Riverline’s AI agent must decide what to do next when a customer’s issue remains open. Building a robust Next-Best-Action (NBA) system requires 3 core skills: (1) turning messy, multi-source text into a reliable daily feed, (2) learning from user-patterns, and (3) choosing the smartest follow-up. The assignment below lets you showcase all 3 using only public text datasets.
You may reference additional open text sources for sentiment, author profiling or persona cues (e.g., Sentiment140 kaggle.com, PAN Author Profiling pan.webis.de, Synthetic-Persona-Chat github.com, Empathetic Dialogues kaggle.com) if they strengthen your logic.

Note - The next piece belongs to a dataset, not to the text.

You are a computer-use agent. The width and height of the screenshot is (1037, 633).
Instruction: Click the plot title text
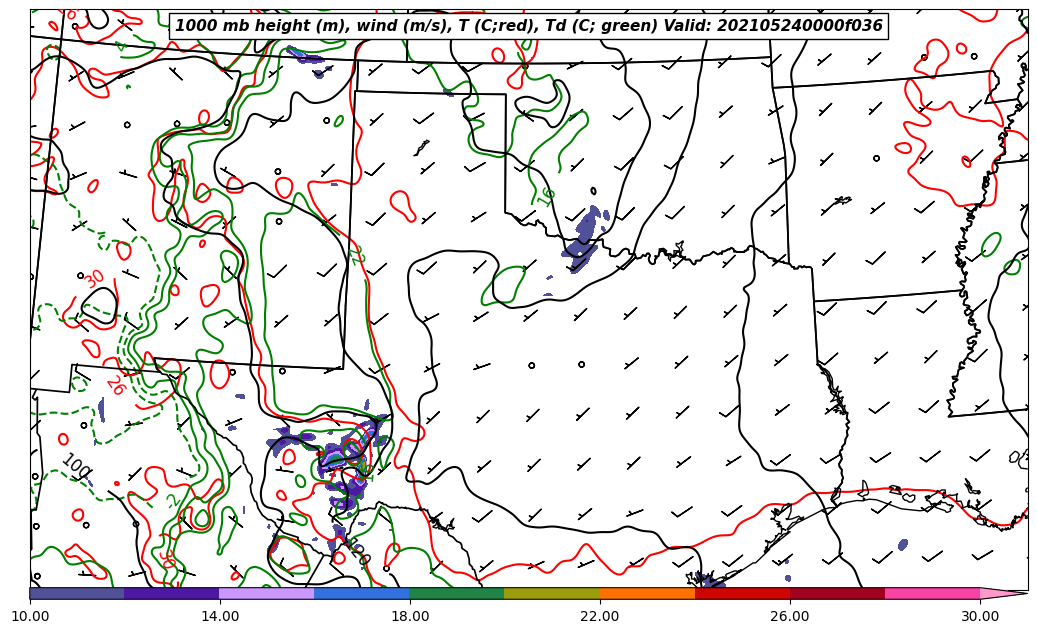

Create an ingestion job that pulls new CST records, normalises them into a single interaction table, and guarantees idempotent re-runs. You decide the storage, scheduling, and deduplication approach, just explain the rationale. Best-practice references on ML data pipelines may help but are not prescriptive
Users behave in their own way, leading to different “conversation-flows” (i.e. how a user responds in conversation). In this part, study patterns in user-behavior to figure out different conversation flows and see if you can tag/cohort customers based on attributes like “nature_of_support_request”, “customer_sentiment” or “conversation_history”.
Important: Some support-request-queries would have already been resolved so we want you to tag and log the count of them and then exclude them, as we will evaluate your model based on how it acts for open customer-support-tickets.